Вечер поэзии — звучит культурно, но как-то старомодно. Вахтанговский театр предложил новый формат литературного досуга. На небольшой эстрадке за роялем музыкант (Алексей Воронков), внушительного вида портрет собственно героини вечера — Ахматова в профиль и Юлия Рутберг в элегантном брючном костюме у микрофона. Публика за столиками.
— Со дня смерти Анны Андреевны прошло 53 года, — сообщает актриса. — Для вечности — это мгновение, для человеческой жизни — несколько новых поколений... Поэтому мне стало интересно, что сегодня притягивает людей к Ахматовой, с какими вопросами они к ней обращаются и какие ответы у нее находят.
Так у актрисы возникла идея подобного проекта. Как какой-нибудь медиум, она объявляет правила игры, которую с помощью режиссера Антонины Венедиктовой затеяла с Анной Андреевной. А та, по словам современников, была «настолько красива, что все на улице заглядывались на нее». Хотя сама Анна Андреевна относилась к себе с иронией: «Я всю жизнь могла выглядеть по желанию — от красавицы до урода».
Так вот, желая получить ответы на волнующие вопросы, актриса обратилась к друзьям-мирискусникам из прошлого («Мир искусства» — журнал русских символистов, 1898–1904 гг. — М.Р.), а именно — главному режиссеру театра кукол, руководителю театра пантомимы и клоунады, актрисе Московского театра мюзикла, а также PR-менеджеру, без которого сегодня никуда.

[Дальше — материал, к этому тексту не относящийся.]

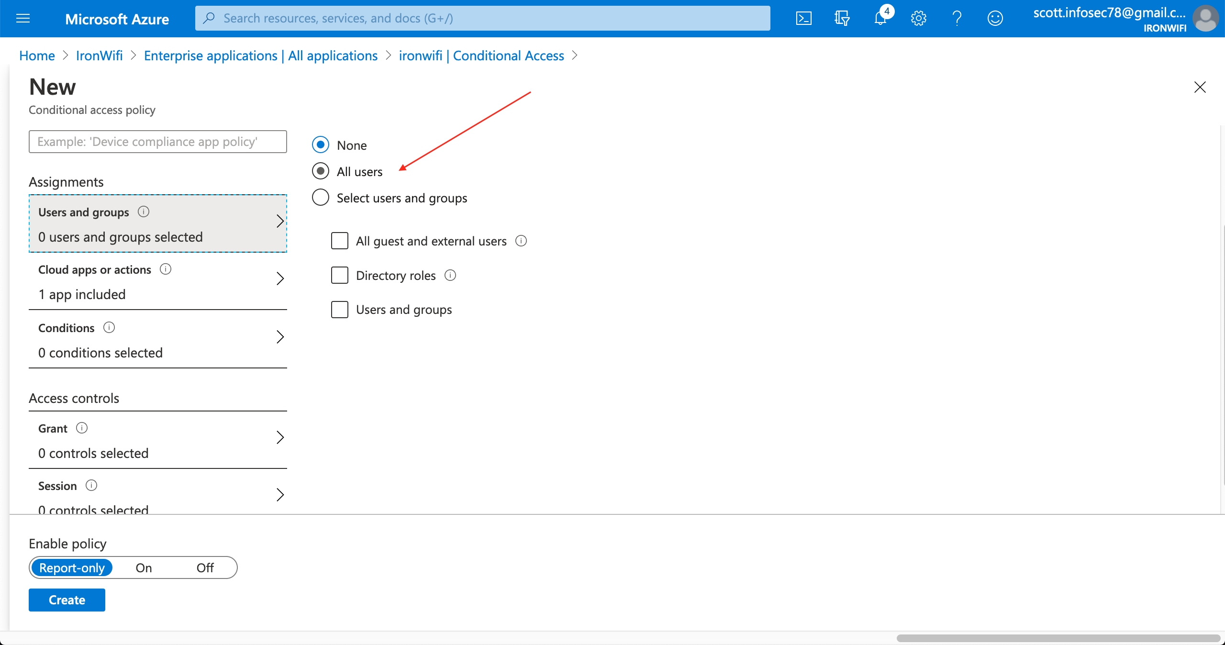
Task: Navigate to IronWifi via the breadcrumb
Action: pyautogui.click(x=99, y=56)

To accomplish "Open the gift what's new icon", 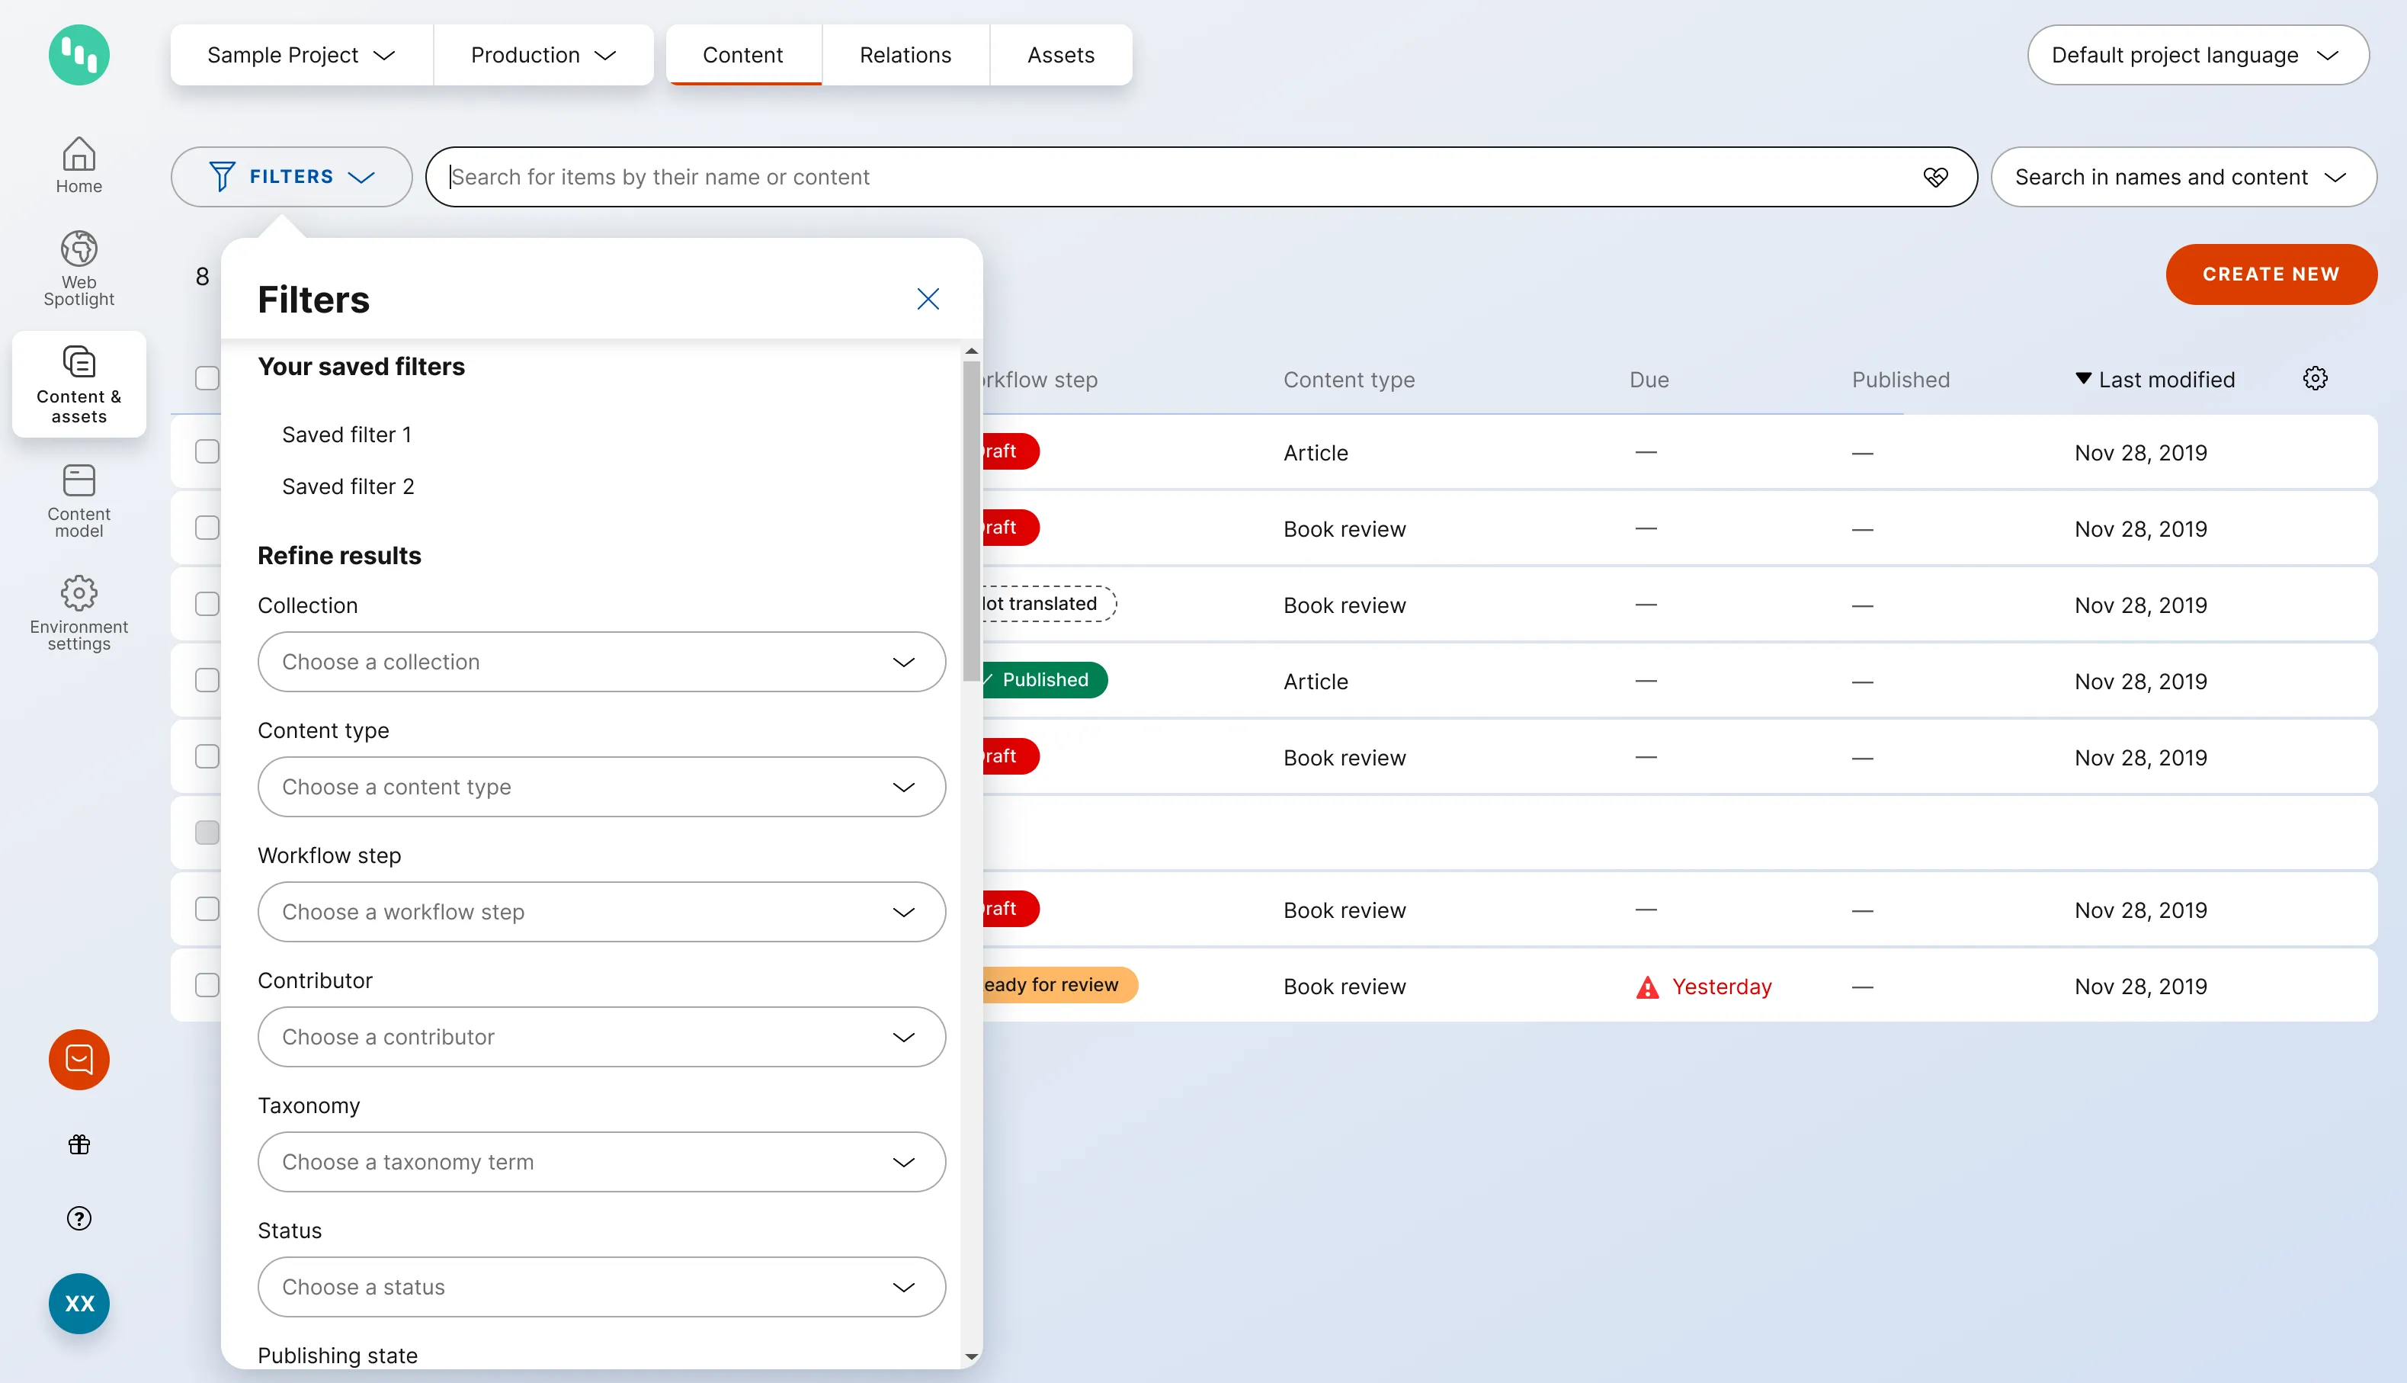I will click(x=79, y=1145).
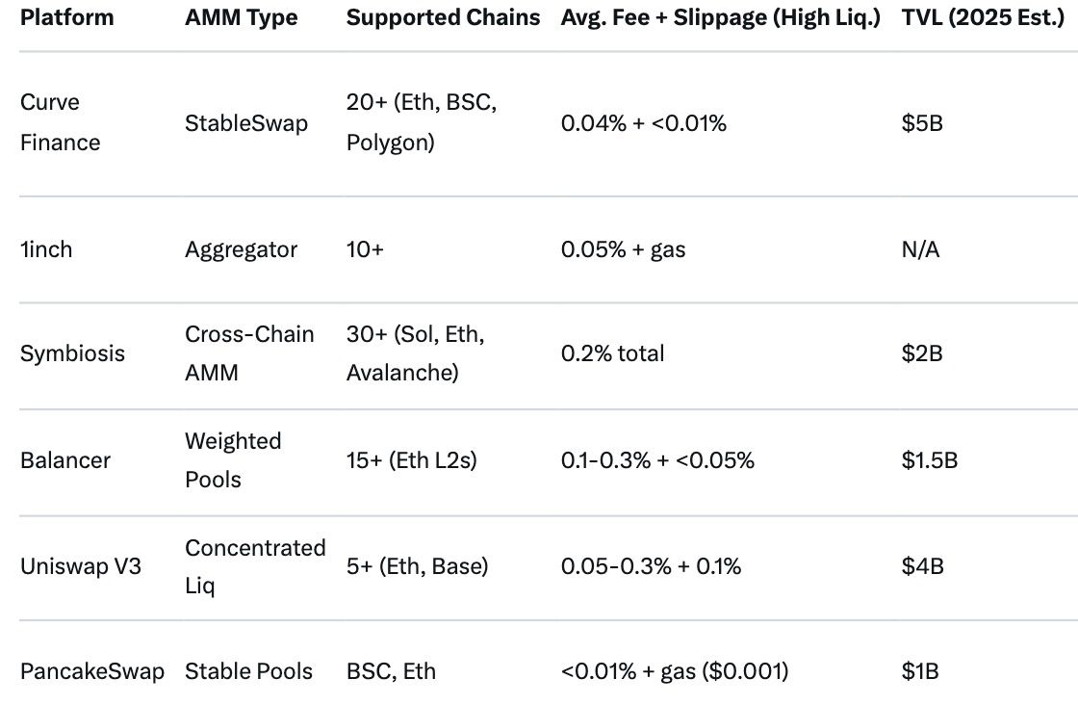The height and width of the screenshot is (705, 1078).
Task: Click the TVL (2025 Est.) header
Action: point(982,17)
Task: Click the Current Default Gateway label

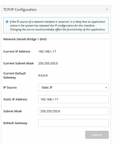Action: (x=14, y=75)
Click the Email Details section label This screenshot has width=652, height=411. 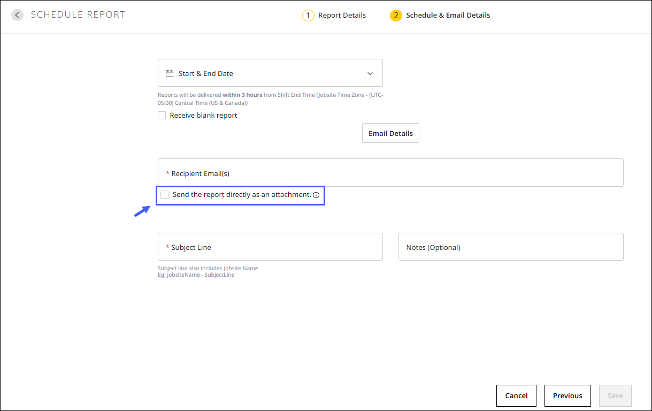[390, 133]
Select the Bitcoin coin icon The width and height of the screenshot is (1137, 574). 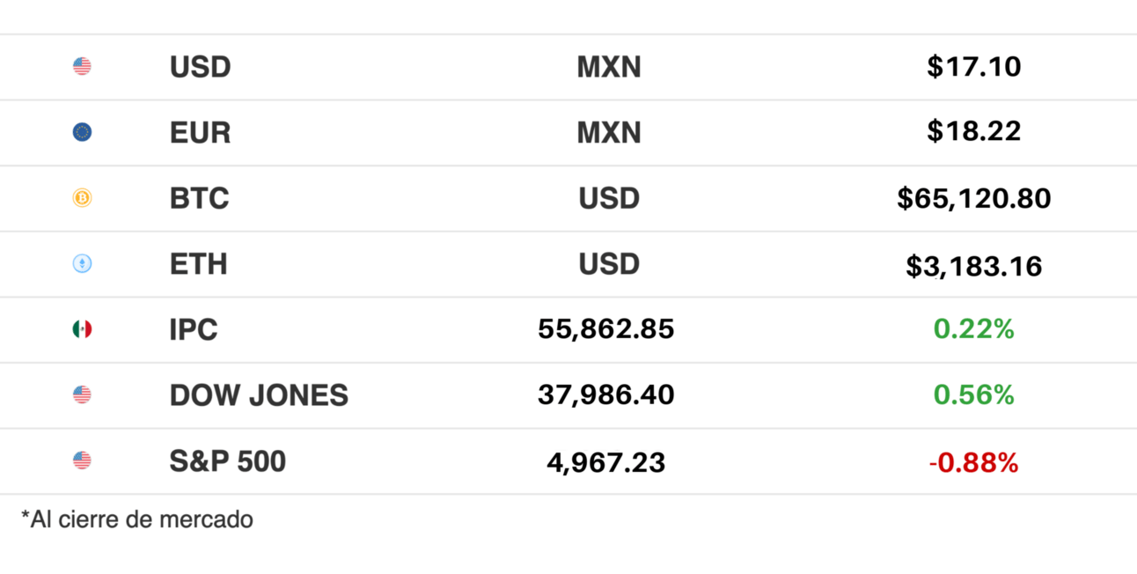82,198
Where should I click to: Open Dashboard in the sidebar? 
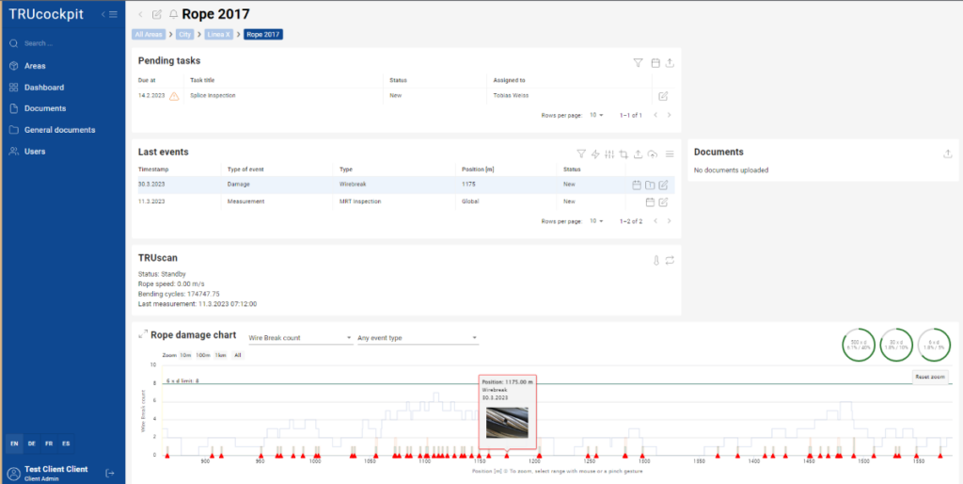click(43, 88)
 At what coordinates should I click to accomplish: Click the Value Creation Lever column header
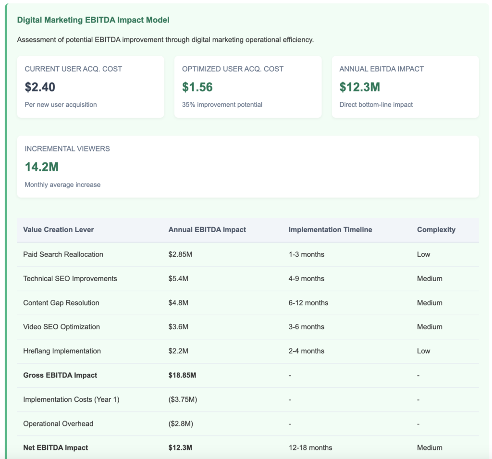point(58,230)
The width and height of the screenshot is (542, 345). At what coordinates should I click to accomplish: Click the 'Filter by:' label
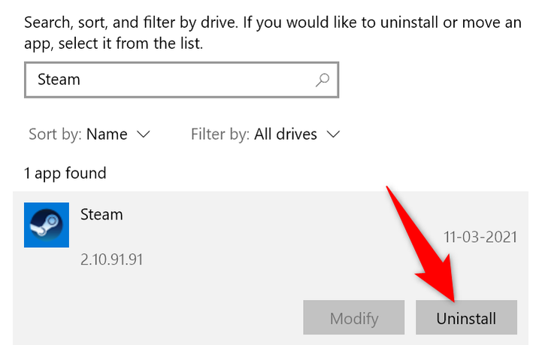(x=220, y=135)
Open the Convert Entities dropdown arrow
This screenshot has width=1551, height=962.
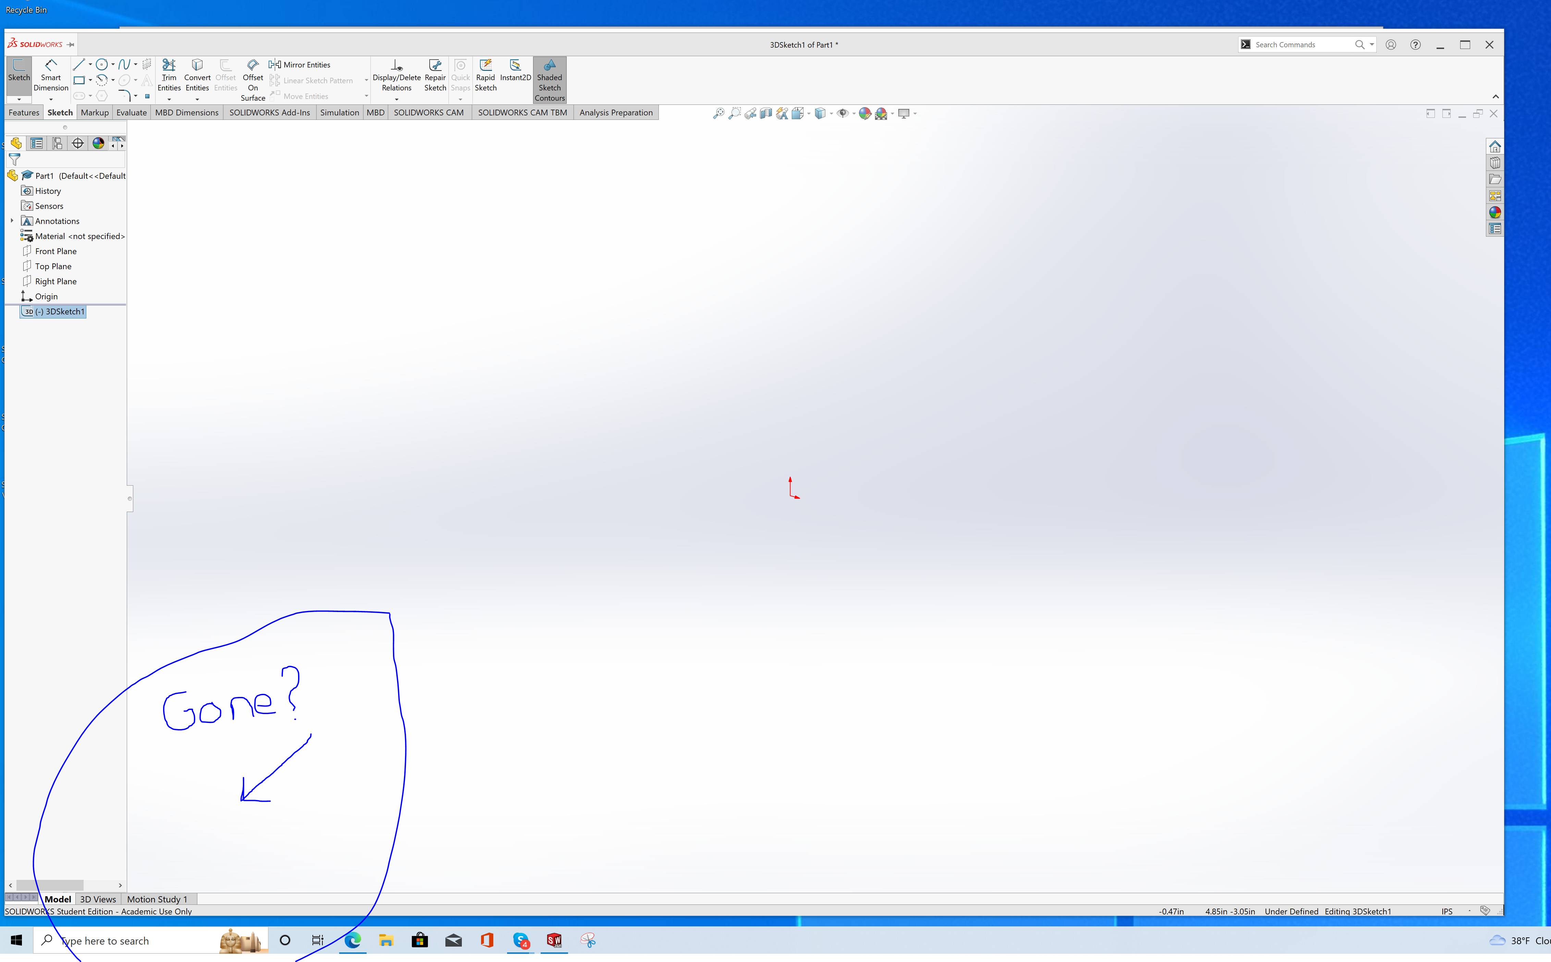[197, 99]
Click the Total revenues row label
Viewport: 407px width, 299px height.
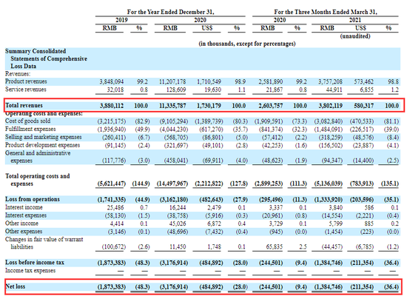pos(24,105)
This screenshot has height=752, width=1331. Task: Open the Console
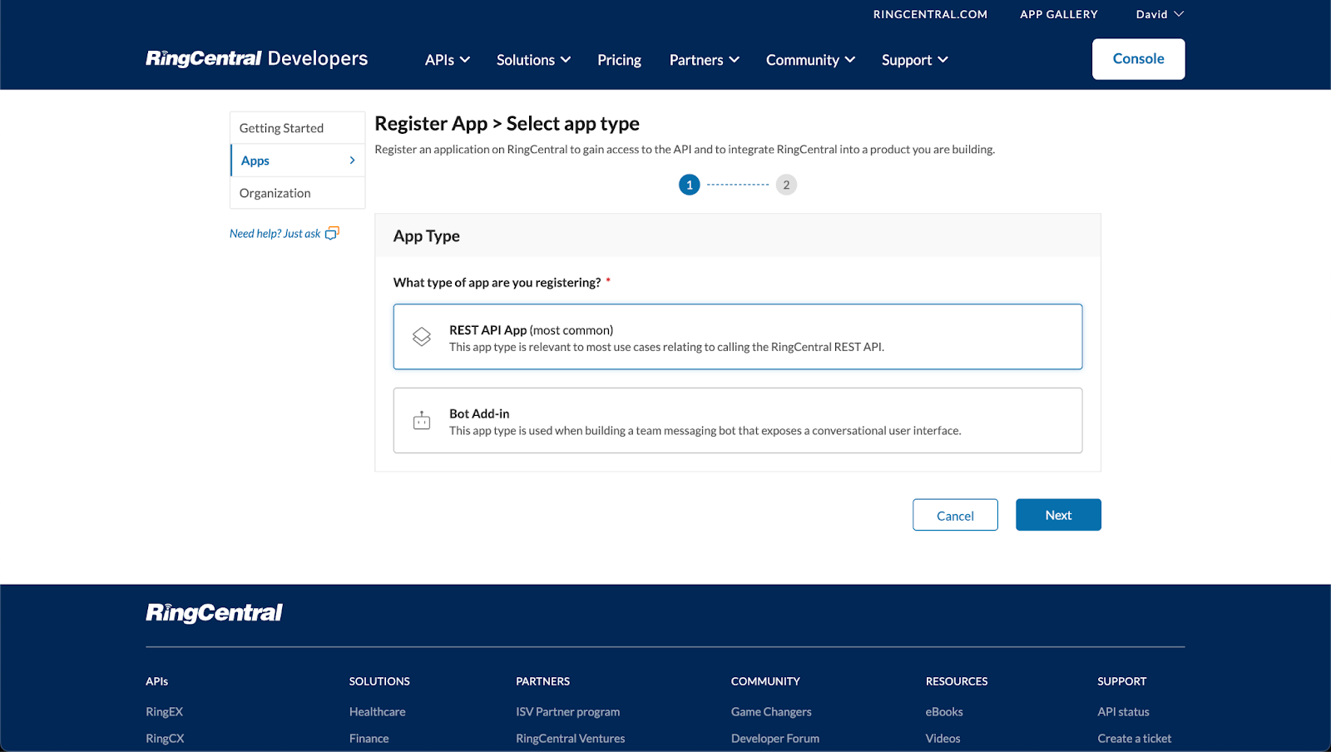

И по ее просьбе избранники Рутберг задали Ахматовой по десять вопросов, а ответы на них сами же нашли в ее стихах. Вообще из 40 вопросов планировалось оставить 10, но в опрос вмешалась сама Анна Андреевна и предпочла магическую цифру 13. А 13, кто не знает, не какая-то там чертова дюжина, а особое для Вахтанговского число: 13 ноября 1921 года родился театр, который в следующем году отметит свое 100-летие.
Юлия Рутберг выдерживает жесткий ритм поэтического сеанса, в котором — божественный стих, вопросы и стихотворные ответы на них, комментарии актрисы к мифам об Ахматовой и их развенчание. Скажем, о несчастной любви, что долго преследовала поэтессу. Но так ли это?
— Да, у Ахматовой было много возлюбленных, не говоря уже о мужьях, — констатирует актриса, — и все они отвечали ей взаимностью. Но в поэзии-то у нее другое: «Мне муж — палач. А дом его — тюрьма…» или «Муж хлестал меня узорчатым / Вдвое сложенным ремнем…». Правда, изумленный Гумилёв на такой пассаж вынужден был оправдываться: «Я, простите, из-за этих строк прослыл садистом! Про меня пустили слух, что, надев фрак (а у меня и фрака тогда еще не было) и цилиндр (цилиндр у меня, правда, был), хлещу узорчатым, вдвое сложенным ремнем не только свою жену Ахматову, но и своих молодых поклонниц, предварительно раздев их догола».
Актриса так элегантно и точно управляет поэтически-театральной конструкцией, что невозможно меж строк и комментариев вставить аплодисменты. А публике (и это видно) ужасно хочется аплодировать великолепному стиху, прекрасной его подаче, артистизму Юлии Рутберг. Поэтическое слово со вкусом оформлено фрагментами музыкальными из сочинений Шостаковича, Рахманинова, Баха... И постепенно за вопросами, на которые актриса отвечает от имени Ахматовой, вырисовывается трагический образ — поэта, женщины, матери. Похоже, что катастрофа — ее второе слово после поэзии: «Я гибель накликала милым / И гибли один за другим / О, горе мне! Эти могилы / Предсказаны словом моим/». Таков ее ответ на вопрос «о чем вы жалеете?»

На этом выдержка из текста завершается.